My way of learning to live with HS is to not focus on the negative but to focus on the positive. If by speaking up about HS, I can help one person then it is worth it. If by taking the leap of starting my own wound care company I can help HS patients manage their wounds, then it is worth it.
6 years ago, I did take the leap and started my own company. When I started the company, I had been living with HS for 17 years and still I had not found a good way to manage my wounds. My dressings would slip, fall out or leak. They were tricky to apply and even harder to keep in place. My mounting frustrations led me to do something about it… it didn’t look like anyone else was going to.
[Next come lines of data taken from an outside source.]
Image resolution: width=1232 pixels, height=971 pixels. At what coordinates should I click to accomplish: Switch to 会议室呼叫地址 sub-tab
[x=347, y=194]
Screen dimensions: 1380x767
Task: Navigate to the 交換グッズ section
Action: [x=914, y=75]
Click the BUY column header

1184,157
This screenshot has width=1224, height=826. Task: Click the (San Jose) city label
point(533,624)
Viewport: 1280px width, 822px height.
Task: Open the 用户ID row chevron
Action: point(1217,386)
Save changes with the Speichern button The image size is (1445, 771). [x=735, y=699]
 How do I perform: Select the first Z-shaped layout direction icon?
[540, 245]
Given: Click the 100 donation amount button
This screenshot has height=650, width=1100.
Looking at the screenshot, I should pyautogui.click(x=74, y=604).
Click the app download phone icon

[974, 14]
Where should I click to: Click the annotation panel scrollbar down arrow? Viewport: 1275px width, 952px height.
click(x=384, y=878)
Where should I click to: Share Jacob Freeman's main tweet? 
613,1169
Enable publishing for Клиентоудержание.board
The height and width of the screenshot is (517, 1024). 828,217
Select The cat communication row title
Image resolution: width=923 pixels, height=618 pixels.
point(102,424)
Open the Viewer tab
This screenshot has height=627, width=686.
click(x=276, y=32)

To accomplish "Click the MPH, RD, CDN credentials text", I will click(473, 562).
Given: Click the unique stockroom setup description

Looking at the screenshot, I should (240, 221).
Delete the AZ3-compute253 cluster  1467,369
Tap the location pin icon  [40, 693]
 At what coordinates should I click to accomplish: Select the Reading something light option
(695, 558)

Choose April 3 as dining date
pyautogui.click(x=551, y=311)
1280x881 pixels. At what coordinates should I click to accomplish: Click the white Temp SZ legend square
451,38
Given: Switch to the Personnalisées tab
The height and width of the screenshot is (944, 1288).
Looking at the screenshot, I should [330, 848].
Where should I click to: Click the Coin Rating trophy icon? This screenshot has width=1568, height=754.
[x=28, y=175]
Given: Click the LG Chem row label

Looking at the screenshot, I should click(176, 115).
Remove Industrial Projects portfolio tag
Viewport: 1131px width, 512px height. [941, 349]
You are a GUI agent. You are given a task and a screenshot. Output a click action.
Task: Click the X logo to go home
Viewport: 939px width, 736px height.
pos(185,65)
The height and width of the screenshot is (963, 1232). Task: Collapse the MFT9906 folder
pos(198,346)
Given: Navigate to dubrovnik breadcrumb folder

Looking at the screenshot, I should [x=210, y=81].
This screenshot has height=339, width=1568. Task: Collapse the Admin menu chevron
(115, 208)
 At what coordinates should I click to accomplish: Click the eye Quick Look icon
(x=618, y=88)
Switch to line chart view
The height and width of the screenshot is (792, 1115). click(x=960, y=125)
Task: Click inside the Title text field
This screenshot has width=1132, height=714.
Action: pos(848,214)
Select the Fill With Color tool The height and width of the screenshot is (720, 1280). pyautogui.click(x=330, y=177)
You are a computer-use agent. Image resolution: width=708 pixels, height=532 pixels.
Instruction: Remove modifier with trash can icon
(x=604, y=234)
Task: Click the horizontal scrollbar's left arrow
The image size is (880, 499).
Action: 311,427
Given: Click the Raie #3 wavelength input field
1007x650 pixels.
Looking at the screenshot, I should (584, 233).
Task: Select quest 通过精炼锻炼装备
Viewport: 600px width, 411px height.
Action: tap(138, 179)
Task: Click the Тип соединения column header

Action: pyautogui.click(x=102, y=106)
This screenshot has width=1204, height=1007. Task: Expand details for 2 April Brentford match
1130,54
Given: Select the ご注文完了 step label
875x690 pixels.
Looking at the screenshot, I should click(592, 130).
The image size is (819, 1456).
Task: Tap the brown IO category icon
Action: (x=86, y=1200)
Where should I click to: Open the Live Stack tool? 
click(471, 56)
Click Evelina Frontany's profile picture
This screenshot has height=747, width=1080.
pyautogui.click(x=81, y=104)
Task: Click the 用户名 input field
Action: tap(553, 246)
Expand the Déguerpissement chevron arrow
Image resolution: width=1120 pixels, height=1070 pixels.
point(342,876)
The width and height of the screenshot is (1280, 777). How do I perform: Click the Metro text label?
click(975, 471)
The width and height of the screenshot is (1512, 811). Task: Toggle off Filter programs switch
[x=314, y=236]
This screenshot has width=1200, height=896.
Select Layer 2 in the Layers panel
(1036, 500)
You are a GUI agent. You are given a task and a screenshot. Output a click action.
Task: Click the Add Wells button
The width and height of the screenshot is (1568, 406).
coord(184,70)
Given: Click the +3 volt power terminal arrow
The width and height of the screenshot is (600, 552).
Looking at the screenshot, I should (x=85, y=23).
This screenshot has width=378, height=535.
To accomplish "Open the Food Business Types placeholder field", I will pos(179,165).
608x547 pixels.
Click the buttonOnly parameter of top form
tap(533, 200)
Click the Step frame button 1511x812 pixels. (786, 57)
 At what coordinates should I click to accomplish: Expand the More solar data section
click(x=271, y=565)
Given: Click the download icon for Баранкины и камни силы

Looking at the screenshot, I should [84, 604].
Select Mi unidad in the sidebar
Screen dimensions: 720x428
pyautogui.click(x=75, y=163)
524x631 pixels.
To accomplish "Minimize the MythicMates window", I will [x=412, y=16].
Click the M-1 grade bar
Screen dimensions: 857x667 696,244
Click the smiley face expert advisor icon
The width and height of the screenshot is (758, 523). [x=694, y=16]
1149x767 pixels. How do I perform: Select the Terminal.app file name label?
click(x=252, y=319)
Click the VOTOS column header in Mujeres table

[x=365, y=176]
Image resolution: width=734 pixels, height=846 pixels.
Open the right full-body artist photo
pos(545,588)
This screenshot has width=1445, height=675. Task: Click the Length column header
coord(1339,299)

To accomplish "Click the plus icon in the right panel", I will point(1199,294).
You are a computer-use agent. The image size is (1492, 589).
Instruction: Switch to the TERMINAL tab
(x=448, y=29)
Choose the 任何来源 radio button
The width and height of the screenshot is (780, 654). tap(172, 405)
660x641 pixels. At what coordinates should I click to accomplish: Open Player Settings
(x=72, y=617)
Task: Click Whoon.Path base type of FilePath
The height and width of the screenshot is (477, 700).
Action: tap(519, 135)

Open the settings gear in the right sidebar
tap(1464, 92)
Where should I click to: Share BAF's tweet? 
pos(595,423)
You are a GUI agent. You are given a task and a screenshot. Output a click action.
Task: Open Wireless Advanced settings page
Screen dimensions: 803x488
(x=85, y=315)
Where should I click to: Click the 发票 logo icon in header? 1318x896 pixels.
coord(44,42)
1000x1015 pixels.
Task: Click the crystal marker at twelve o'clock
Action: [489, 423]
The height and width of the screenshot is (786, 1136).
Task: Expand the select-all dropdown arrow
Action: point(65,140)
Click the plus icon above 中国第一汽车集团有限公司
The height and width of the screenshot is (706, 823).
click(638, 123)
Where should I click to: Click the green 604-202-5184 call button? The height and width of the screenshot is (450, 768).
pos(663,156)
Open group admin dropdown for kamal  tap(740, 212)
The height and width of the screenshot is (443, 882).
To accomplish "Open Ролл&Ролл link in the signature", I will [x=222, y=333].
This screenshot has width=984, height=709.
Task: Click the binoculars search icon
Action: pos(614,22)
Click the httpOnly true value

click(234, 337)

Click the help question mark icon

So, I developed HidraWear. Since doing so I have become very comfortable in my own skin. I’ve met some amazing people. I am part of a community of great and engaging HS warriors and have learned to be an advocate for people with HS. Each day I see more and more progress being made in the HS communities. Doctors are beginning to recognise the symptoms faster, meaning people are getting diagnosed earlier. Awareness of the disease is growing which means more acceptance for HS warriors. The online communities enable HS warriors to communicate and share tips and tricks on how to manage the disease which means more relief.
From where I am standing, I am choosing to look at it all as very positive. If we have more positive and strong people stand up and help to raise awareness of Hidradenitis Suppurativa, who knows what could come about in a years’ time?